Referring to the newly established Lloyd’s Lab, Hoare said that there were 10 or so start-ups and three or four of those were marine insurance-related, compared with marine’s 10% market share. Marine was, therefore, punching above its weight in terms of innovation.

And Hoare said that it was necessary, because costs had risen. The market had become bloated and inefficient as a result of the good years. The profit had hidden many inefficiencies. Lloyd’s overall net expense ratio remained about 9 points higher than that of its peers. Lloyd’s acquisition costs in 2013 were 24.5%, compared with 18.2% at its peers. By 2017 it had risen to 27% for marine vs 20.8% for peers.

The expense ratio at Lloyd’s from 2013 to 2017 had stayed at the same percentage in a growing market, at 12.5%, while competitors had reduced their expense ratio from 11.1% to 9.6%.

“We have always had a higher expense ratio and a more complex distribution costs, an expensive building and higher regulation. We have always offset this by having a better underwriting performance, but now we have a worse underwriting performance”, warned Hoare.

The total expenses just don’t make sense as a financial model, but that’s where we are, so we have to reduce costs.

Rule 7 related to delegated underwriting authorities. “Let’s be clear; I am a great supporter of MGAs. I am not an MGA hater. They have a valid place in the insurance eco system. But there are some issues”, said Hoare.

The loss ratio for delegated authority had always been higher than for open market business (although Hoare accepted that the open market ratio deteriorated from 2012 to 2016, while the delegated authority ratio was flat). Hoare said that partly this was because binder expense ratio fell from 39.1% to 36.6% while open market expense ratio rose to 29.1% from 25.8%.

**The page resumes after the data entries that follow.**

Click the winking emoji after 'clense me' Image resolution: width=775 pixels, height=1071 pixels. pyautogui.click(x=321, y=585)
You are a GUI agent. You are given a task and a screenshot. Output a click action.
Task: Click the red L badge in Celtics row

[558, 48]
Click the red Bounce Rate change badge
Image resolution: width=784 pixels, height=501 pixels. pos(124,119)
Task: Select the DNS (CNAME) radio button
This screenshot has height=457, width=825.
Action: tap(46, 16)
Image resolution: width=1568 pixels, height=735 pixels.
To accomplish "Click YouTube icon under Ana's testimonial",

Hoare said that the MGA added about 10 pts to acquisition costs and that there was “a groundswell of opinion that we need something to happen here. The bubble is bursting. It’s tough for those MGAs that are falling by the wayside, but to be brutally honest it’s a good thing.”

Rule number 6 was therefore “give the pen away wisely”.

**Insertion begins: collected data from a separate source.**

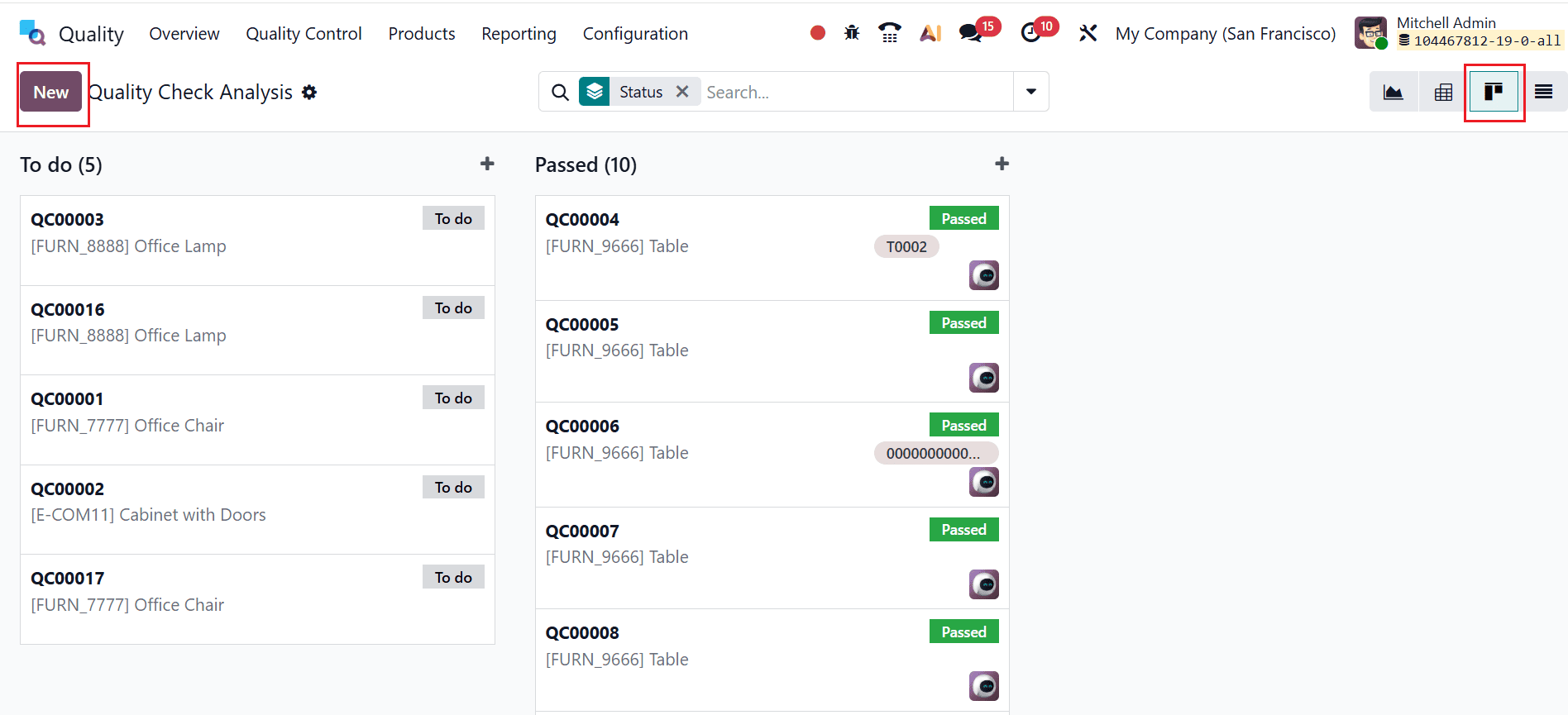Switch to pivot view
This screenshot has width=1568, height=715.
tap(1442, 92)
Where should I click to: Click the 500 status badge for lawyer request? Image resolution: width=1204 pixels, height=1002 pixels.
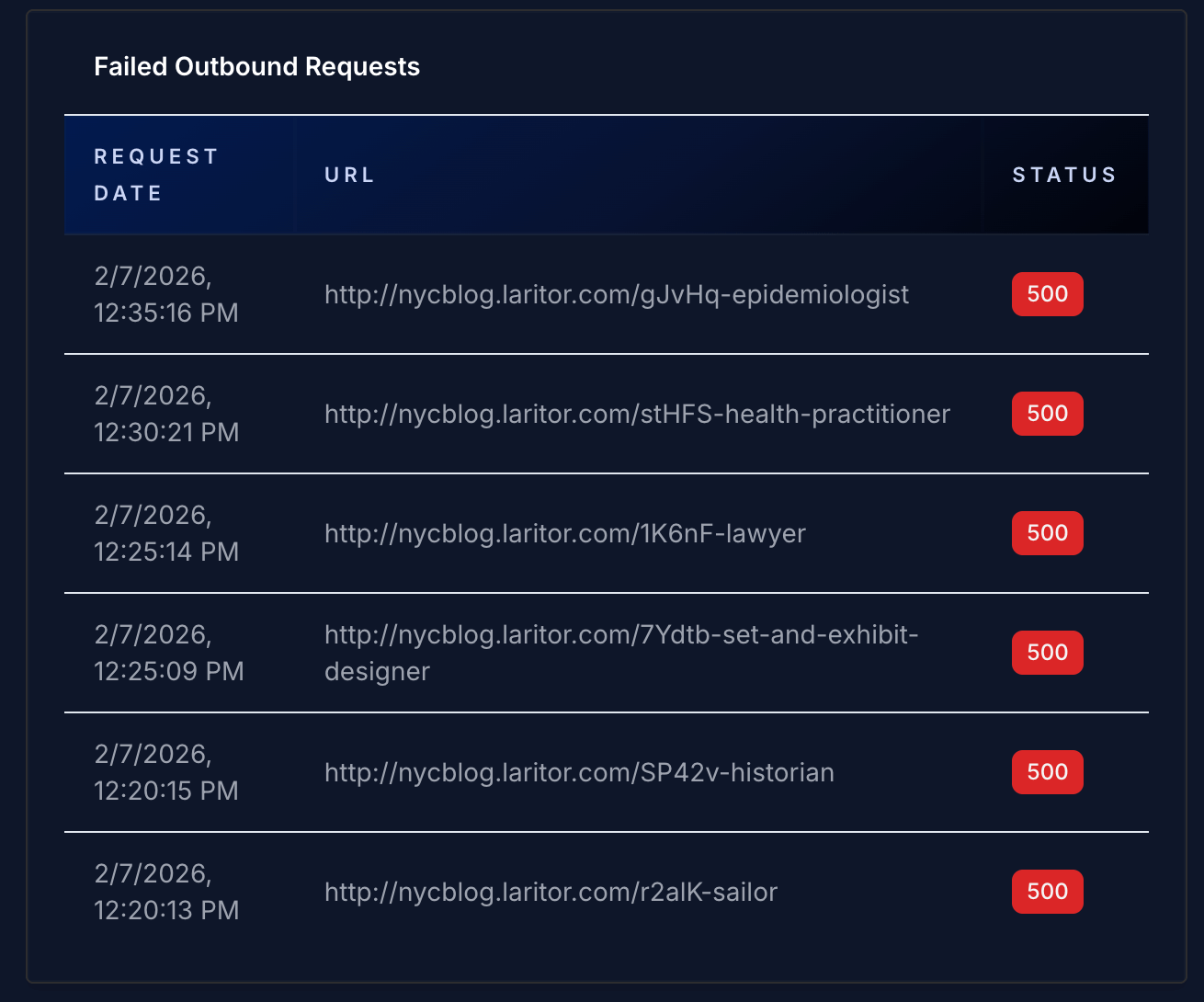pos(1047,533)
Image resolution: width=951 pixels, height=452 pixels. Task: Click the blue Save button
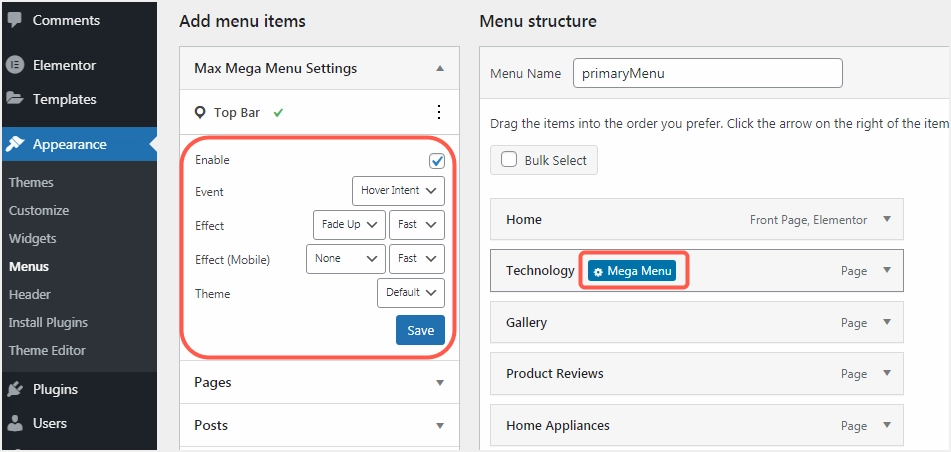click(420, 330)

Rule 7 was “only support facilitization if there is a cost advantage”.

Rule 8 was “keep building relationships in the market”.

Rule 9 was “use our database”. Hoare said that as a market Lloyd’s had missed a trick over the past 10 years, and that trick was data. “I think we as practitioners on the insurance side have been very weak in the way we use our data. We have decades of data. Do we use that? We don’t really. If you look back I think the brokers woke up to this before we did. We need to catch up or we will lose even more commercial ground. There are problems, but we need to recognize that there is something we are missing.”

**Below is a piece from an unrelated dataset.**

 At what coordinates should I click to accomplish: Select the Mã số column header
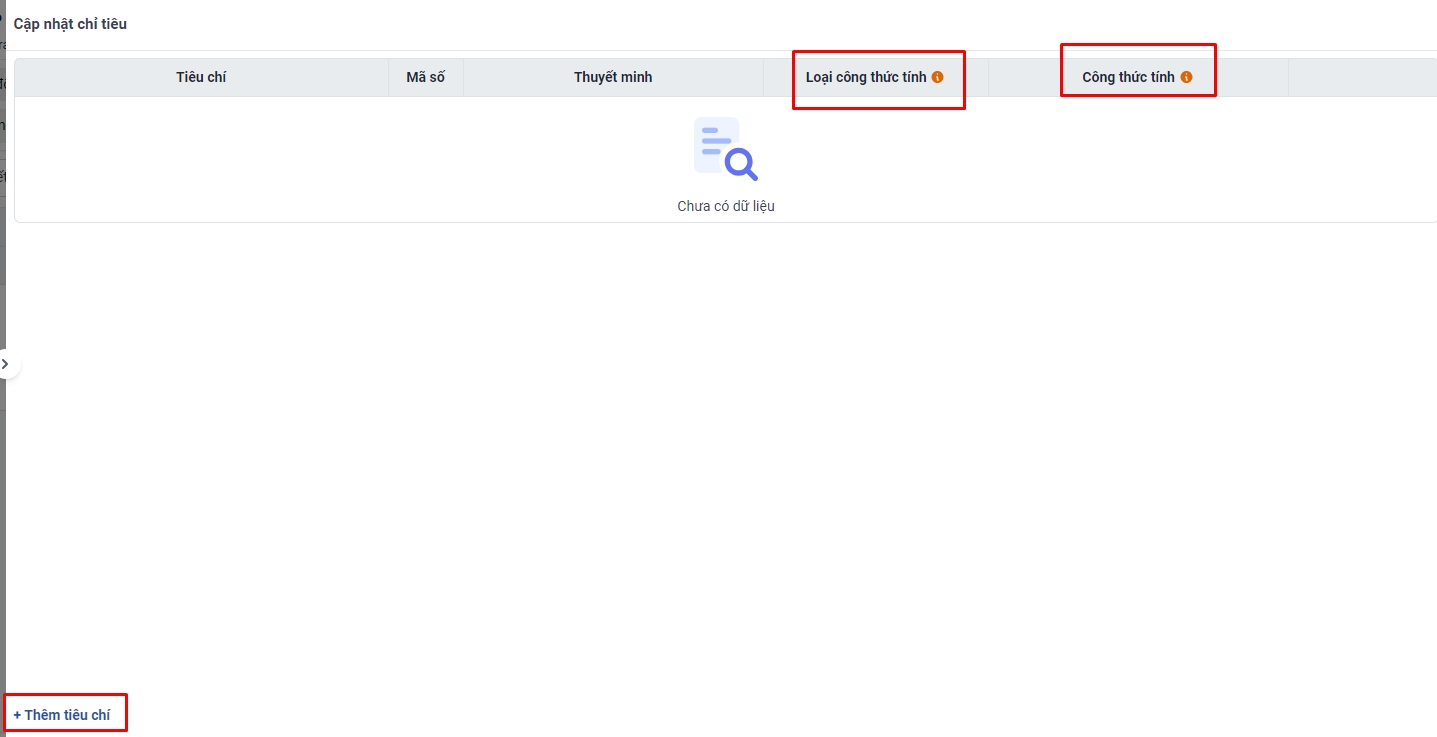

Concluding, Hoare said that Lloyd’s marine still had a really good product. It could deliver on the positives.

So rule 10 was “Get Real — and be brave”.

A questioner from the floor asked whether “one of the larger problems was Lloyd’s exporting its equity to other locations and then having to compete against itself.

Hoare said in response that business was now global. London had no divine right to business, so it’s all a question of how Lloyd’s handled it.

Another questioner said that obviously it would be good to improve rates and decrease costs, “but how do you interface that with the problems within shipping?”

Hoare responded that it all came down to product. “If you get your product rate right, I think your client will get it. We need to message it correctly and make sure that our product is first class. You tell them what it is in terms of price.

“Competitors are keeping quiet. I can think of four or five big corporates who are suffering, but they can afford to be a bit more discreet about it. We are a bit of an outlier, but I think that some of our competitors are suffering quite badly. We are not alone here.”